INSEGURANÇA FAZ MOTORISTAS DE APP MANTER REDE DE APOIO NO WHATSAPP
Além das falas sexistas que desqualificam o empenho da mulher no trânsito, infelizmente comum no país, as motoristas de aplicativos também lidam, diariamente, com assédios e investidas sexuais por passageiros que não as respeitam. Em função do medo e da falta de informação, muitas ainda não sabem o que fazer diante de uma situação de vulnerabilidade ou risco iminente à sua integridade física, emocional, sexual e psicológica. Mas, há cinco anos, as profissionais potiguares contam com o grupo “Ladys Natal RN”, uma rede de apoio e monitoramento em tempo real das viagens realizadas por elas e formado por motoristas mulheres que atuam com aplicativos.
A iniciativa teve início após um caso de assédio sexual sofrida pela vice-presidente da Sindicato dos Trabalhadores em Aplicativos de Transportes do Estado (SintatRN), Luciana Macêdo, quando ainda era novata na profissão. “Eu peguei uma corrida com quatro homens bêbados. Eles estavam indo para outro bar e, no trajeto, já começaram com as ‘brincadeiras’. Um dele, que estava atrás do meu banco, tentou me agarrar pelo pescoço e por causa disso, quase sofremos um acidente sério”, revelou.
Ela relatou que a situação vivenciada a inspirou a transformar sua experiência em motivação para ajudar outras mulheres motoristas de aplicativos. “Foi uma situação muito constrangedora. Infelizmente, na época, eu não tinha preparo, não tinha traquejo e sai fugida do local. Tiraram esse rapaz à força de dentro do carro, ele dizendo que só ia sair depois que me beijasse, um horror. Esse tipo de situação era para ser levada à delegacia, mas, por não ter uma rede de apoio e não ter o entendimento, terminei não fazendo isso. Hoje, como vice-presidente do SintatRN, represento as mulheres”.
Com o lema “Sozinhas chegamos rápido, juntas chegamos mais longe”, o grupo serve para suas integrantes trocarem vivências, conversarem sobre tudo e como rede de apoio, já que elas mantêm um monitoramento em tempo real de quem está circulando. Luciana explicou que, quando surge alguma situação suspeita, elas entram em contato por mensagem ou ligação, conversando em códigos próprios que são uma política interna de comunicação entre as mulheres, uma forma de mantê-las seguras.
Quando necessário, elas entram em contato por mensagem ou ligação, conversando em códigos próprios que são uma política interna de comunicação entre as mulheres, uma forma de mantê-las seguras: “Sempre estamos nos ajudando, visto que é muito difícil, as portas são mais difíceis de serem abertas para mulheres, né? Nessa categoria ainda é um meio machista”, afirma Luciane.
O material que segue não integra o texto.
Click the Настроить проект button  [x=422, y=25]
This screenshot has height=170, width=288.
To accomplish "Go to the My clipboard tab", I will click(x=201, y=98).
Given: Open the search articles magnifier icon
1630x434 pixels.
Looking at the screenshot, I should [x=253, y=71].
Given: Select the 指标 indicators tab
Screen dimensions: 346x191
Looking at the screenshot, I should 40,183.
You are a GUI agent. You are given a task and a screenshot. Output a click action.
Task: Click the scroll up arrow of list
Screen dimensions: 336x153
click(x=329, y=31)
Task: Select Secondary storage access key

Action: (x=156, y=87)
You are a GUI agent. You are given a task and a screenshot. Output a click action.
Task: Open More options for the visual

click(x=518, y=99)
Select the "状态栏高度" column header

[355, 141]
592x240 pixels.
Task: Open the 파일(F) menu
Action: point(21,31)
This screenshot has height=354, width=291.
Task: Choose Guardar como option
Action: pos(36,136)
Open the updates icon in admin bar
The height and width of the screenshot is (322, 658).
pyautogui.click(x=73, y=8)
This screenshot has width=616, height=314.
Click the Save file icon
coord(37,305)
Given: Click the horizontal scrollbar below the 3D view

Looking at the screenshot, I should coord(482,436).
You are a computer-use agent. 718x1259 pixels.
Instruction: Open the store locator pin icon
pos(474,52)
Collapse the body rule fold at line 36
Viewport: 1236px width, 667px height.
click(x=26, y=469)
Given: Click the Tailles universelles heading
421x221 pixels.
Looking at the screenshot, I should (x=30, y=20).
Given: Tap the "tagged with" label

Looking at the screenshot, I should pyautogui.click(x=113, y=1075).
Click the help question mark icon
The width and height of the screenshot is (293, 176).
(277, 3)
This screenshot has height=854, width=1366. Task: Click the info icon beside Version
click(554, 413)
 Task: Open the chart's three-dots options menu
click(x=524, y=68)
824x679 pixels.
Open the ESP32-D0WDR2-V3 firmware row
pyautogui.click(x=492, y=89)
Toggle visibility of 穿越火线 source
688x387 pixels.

EXPERIÊNCIAS, SEGURANÇA E ROTINA
A estimativa do SintatRN é que tenha até 1,5 mil mulheres trabalham como motoristas de aplicativos no Rio Grande do Norte. E, apesar das denúncias de assédios serem mais direcionadas ao público masculino, a motorista de App Alexsandra Simone, há 6 anos na profissão, já passou por uma experiência difícil com uma passageira que não respeitou sua integridade física e tentou beijá-la. “É muito complicado com mulher, porque ela vai para cima mesmo. O medo é a gente ser reportada como homofóbica, ou receber uma nota negativa por causa disso”, disse.
Ela destacou que a insegurança também é um enorme desafio que, assim como outros motoristas, ela enfrenta todos os dias. “O passageiro tem medo do motorista e o motorista tem medo do passageiro. Não é tanto o medo do passageiro às vezes, mas o medo da abordagem na hora que o carro está parado, como um assalto, alguém mandar o passageiro ou até mesmo me mandarem descer e levarem o carro”.
Além da profissão em comum, Luciane e Alexsandra são mães e conciliar a rotina de casa com o trabalho muitas vezes faz parte de uma demanda diária exaustiva, sem uma rede de apoio. “A maioria passa por rotinas puxadas com casa, filho e trabalho, algumas mães solos, onde somos nós para tudo. Não é de hoje que estamos entrando nesse mundo tão masculino que é o de trabalhar com carros, seja dirigindo, consertando, fabricando e até mesmo projetando. O desafio é dar conta de casa, filho e trabalho ao mesmo tempo. Porque não são todas que têm uma rede de apoio”, ressalto Luciane.